FWIW, the Mozilla CEO salary actually went down in the last year we have records. From about $6.9 million to $6.2. (The base salary is still around $600,000, and the rest is a bonus.)
I agree, but I’ve seen so many arguments that “you need to pay the CEO millions, otherwise you’ll lose a CEO that’s definitely worth millions.” Not a great argument, but I think it’s somewhat laid bare by breaking down their actual salary versus their bonus, which is… Over nine times their salary.
Without the Google Search deal, Firefox will have less resources to build a competent browser.
Firefox has neglected their browser for years, pursuing vanity features like pocket instead of implementing web standards.
From Mozilla’s founder, jwz:
Date | Post |
---|---|
2020-09-23 | This is a pretty dire assessment of Mozilla |
2022-01-06 | Mozilla blinked |
2023-12-29 | Remember when Mozilla made a web browser? |
2024-01-05 | My dinosaur just threw up in its mouth a little |
2024-06-20 | Mozilla is an advertising company now |
2024-06-22 | Mozilla’s Original Sin |
2024-10-03 | Mozilla’s CEO doubles down on them being an advertising company now |
It’s almost unfair that JWZ has to be grouped in with the same historical figures around Firefox as Netscape ghoul Marc Andreessen and JavaScript ghoul Brendan Eich. Firefox (and predecessors) aren’t managed by the best people.
Mozilla really needs the corporate ear. That’s what really did them in, google integrated into Active Directory group policy effectively making it a pretty good choice for corporate deployments. This would give leverage to have bigger donors. Outside of that is just to diversify but the vpn/privacy market is pretty saturated right now.
There’s still a lot of room IMO for Mozilla to innovate in a privacy-respecting way.
For example, partner with/acquire Axate (or DIY), and do a big marketing push to get websites on board with “casual payments” in lieu of ads. I think Firefox users would love this, and they can work with uBlock Origin to expose an API so users can disable ad blockers on conforming websites.
But they’re not going to do that, which sucks.
They keep jumping on some random buzz word and then abandoning it all together. They’ve dome everything from password managers to VR.
And nothing of that was done in a great way. The only Mozilla product that does not is Thunderbird - and Thunderbird is independently developed by the community.
(I am aware of the community theme, but I still stand my point here: Firefox is the only non-Chromium browser that does not completely suck, absolutely.
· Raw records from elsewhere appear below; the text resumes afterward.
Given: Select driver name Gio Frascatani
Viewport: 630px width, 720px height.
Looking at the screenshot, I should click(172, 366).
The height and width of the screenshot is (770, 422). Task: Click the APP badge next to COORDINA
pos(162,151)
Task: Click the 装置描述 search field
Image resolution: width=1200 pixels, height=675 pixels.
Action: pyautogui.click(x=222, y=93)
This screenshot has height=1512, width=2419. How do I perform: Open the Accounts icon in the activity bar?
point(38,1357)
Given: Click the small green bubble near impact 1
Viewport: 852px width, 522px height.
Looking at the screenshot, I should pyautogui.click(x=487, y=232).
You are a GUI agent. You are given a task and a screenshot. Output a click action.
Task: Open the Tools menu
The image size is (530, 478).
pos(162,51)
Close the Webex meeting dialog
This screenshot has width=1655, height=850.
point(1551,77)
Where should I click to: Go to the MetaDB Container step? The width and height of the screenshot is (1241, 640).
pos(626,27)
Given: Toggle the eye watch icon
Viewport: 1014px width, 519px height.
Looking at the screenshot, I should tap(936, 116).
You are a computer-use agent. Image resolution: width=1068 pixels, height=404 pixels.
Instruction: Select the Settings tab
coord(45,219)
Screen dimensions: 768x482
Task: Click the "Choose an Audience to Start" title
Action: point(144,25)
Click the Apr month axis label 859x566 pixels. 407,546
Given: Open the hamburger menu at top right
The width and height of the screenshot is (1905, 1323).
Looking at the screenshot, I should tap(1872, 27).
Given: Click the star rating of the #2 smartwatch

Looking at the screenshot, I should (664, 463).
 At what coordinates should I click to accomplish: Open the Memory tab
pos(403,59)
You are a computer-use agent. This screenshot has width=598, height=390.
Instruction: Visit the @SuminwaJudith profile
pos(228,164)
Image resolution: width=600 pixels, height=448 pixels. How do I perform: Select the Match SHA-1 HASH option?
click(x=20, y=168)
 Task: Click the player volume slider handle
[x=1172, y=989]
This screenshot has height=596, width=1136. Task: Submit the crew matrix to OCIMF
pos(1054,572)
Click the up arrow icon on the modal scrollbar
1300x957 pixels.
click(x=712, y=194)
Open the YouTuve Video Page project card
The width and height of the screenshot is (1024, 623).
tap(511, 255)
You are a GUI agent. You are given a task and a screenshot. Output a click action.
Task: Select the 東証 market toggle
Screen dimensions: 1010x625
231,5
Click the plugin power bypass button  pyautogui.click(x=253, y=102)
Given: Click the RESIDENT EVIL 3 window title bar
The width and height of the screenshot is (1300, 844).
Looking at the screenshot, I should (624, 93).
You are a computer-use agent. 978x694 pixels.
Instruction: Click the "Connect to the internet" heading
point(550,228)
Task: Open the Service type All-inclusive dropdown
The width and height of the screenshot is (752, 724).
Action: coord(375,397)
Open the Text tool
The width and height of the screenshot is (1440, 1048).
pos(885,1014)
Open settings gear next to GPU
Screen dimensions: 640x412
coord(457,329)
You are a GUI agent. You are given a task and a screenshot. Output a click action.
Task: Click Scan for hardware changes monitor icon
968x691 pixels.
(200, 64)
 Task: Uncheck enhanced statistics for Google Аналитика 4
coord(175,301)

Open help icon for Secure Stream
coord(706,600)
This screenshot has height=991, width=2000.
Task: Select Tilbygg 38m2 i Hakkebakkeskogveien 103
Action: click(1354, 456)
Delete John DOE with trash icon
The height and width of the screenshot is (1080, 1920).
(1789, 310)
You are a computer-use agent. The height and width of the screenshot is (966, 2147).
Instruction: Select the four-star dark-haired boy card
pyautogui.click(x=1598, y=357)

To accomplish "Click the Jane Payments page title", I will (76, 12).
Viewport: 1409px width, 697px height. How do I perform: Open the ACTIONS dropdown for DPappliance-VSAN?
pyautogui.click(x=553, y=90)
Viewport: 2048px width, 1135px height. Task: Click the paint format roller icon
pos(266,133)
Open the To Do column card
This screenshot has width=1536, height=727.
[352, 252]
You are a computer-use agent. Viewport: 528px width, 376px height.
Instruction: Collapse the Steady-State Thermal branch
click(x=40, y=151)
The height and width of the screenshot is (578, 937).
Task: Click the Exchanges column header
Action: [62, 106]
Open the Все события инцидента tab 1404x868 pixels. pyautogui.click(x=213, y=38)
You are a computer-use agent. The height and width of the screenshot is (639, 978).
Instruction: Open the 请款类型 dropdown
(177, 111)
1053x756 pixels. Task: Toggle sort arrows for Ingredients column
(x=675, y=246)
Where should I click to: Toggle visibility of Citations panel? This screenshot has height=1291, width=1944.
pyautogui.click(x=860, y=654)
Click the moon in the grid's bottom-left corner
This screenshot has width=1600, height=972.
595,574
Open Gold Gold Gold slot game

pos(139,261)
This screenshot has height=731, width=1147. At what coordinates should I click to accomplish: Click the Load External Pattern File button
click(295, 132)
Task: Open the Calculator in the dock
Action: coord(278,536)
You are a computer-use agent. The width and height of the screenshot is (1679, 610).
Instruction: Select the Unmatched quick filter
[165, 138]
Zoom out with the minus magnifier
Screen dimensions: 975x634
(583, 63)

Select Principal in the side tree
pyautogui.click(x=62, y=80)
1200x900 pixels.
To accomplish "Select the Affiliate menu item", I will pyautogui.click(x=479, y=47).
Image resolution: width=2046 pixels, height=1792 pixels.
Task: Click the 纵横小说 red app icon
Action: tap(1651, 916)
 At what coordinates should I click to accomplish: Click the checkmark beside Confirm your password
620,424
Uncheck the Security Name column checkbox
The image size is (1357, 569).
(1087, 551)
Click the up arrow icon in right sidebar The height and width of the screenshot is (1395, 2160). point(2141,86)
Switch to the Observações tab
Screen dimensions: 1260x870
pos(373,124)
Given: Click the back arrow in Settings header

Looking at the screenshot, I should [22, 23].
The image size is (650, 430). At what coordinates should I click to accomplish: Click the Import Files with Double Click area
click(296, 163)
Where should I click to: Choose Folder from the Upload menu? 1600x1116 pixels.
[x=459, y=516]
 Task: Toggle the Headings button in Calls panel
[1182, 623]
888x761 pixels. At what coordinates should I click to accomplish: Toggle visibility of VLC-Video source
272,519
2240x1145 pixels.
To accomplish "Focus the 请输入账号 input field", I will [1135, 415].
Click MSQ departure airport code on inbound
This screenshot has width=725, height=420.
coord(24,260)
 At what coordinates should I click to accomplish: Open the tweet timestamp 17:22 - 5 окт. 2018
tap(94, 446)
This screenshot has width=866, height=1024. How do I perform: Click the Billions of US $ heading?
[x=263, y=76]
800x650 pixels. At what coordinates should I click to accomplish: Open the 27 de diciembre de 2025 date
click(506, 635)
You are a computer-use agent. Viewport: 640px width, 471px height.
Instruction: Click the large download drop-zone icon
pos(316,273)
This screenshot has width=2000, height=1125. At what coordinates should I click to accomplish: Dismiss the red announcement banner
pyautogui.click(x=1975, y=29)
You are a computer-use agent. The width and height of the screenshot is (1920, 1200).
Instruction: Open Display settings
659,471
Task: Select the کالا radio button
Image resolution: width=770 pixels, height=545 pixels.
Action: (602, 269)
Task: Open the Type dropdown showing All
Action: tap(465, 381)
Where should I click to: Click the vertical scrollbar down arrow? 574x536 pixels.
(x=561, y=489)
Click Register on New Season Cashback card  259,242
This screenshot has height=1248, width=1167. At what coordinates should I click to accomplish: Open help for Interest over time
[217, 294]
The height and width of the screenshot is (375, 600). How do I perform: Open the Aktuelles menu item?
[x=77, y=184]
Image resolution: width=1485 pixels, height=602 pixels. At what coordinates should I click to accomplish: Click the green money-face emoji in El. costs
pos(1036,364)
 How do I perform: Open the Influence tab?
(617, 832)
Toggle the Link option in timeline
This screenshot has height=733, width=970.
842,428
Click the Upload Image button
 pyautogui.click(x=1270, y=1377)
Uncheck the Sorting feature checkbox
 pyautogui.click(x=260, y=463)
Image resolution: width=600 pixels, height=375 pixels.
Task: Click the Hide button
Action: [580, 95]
But seen as a standalone product, Firefox is not a good browser.)
The CEO salary being around 7 millions, plus the newly added executives… Yeah.
It that uncommon? I think it is normal for the top brass to make big bucks.
In a struggling company that’s trying to seem like a good nonprofit? Not usually, no. Or at least it’s ill advised. When the Google money stops or goes down, and they’re looking for donations… It’ll be hard to get people on board with financing that salary.
Overall, I don’t think Mozilla is wrong. Without the Google Search deal, Firefox will have less resources to build a competent browser.
The vast majority of the corporations income does not go to Firefox anyways. Their financial reports are publicly available, everyone can read them.
I have zero sympathy for the corporation and I hope they go bankrupt and that the devs forking the browser and develop it as a standalone product independent of the Mozilla-owned Firefox.